• Your assignment: Output the full listing below, keeping each line exact.

• Records provided:
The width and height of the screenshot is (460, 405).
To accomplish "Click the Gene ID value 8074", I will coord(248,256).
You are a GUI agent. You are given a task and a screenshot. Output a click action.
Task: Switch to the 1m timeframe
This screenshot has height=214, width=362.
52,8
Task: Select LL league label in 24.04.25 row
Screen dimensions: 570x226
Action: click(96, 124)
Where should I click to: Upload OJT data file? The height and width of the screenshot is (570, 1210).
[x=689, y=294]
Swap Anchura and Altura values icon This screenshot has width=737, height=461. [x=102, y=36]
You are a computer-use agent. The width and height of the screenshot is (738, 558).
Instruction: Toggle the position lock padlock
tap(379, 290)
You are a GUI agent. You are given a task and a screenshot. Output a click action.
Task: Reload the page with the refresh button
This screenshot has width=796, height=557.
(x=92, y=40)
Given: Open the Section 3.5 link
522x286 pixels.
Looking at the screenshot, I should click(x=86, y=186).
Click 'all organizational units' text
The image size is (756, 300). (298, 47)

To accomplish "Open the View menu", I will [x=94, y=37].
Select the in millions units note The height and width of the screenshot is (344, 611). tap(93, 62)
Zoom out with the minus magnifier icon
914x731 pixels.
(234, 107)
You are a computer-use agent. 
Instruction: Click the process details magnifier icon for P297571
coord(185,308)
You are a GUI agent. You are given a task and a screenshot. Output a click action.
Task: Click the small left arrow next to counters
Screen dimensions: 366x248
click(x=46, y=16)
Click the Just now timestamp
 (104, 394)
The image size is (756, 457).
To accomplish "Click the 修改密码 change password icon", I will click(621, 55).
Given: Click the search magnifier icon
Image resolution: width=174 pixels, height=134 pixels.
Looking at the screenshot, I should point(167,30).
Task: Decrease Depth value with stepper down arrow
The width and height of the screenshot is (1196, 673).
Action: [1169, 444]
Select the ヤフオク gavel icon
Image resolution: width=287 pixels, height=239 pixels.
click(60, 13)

• Answer to the problem:
The width and height of the screenshot is (460, 405).
To accomplish "Click the Gene ID value 8074", I will coord(248,256).
You are a GUI agent. You are given a task and a screenshot. Output a click action.
Task: Switch to the 1m timeframe
This screenshot has height=214, width=362.
52,8
Task: Select LL league label in 24.04.25 row
Screen dimensions: 570x226
Action: click(96, 124)
Where should I click to: Upload OJT data file? The height and width of the screenshot is (570, 1210).
[x=689, y=294]
Swap Anchura and Altura values icon This screenshot has width=737, height=461. [x=102, y=36]
You are a computer-use agent. The width and height of the screenshot is (738, 558).
Instruction: Toggle the position lock padlock
tap(379, 290)
You are a GUI agent. You are given a task and a screenshot. Output a click action.
Task: Reload the page with the refresh button
This screenshot has width=796, height=557.
(x=92, y=40)
Given: Open the Section 3.5 link
522x286 pixels.
Looking at the screenshot, I should click(x=86, y=186).
Click 'all organizational units' text
The image size is (756, 300). (298, 47)

To accomplish "Open the View menu", I will [x=94, y=37].
Select the in millions units note The height and width of the screenshot is (344, 611). tap(93, 62)
Zoom out with the minus magnifier icon
914x731 pixels.
(234, 107)
You are a computer-use agent. 
Instruction: Click the process details magnifier icon for P297571
coord(185,308)
You are a GUI agent. You are given a task and a screenshot. Output a click action.
Task: Click the small left arrow next to counters
Screen dimensions: 366x248
click(x=46, y=16)
Click the Just now timestamp
 (104, 394)
The image size is (756, 457).
To accomplish "Click the 修改密码 change password icon", I will click(621, 55).
Given: Click the search magnifier icon
Image resolution: width=174 pixels, height=134 pixels.
Looking at the screenshot, I should point(167,30).
Task: Decrease Depth value with stepper down arrow
The width and height of the screenshot is (1196, 673).
Action: [1169, 444]
Select the ヤフオク gavel icon
Image resolution: width=287 pixels, height=239 pixels.
click(60, 13)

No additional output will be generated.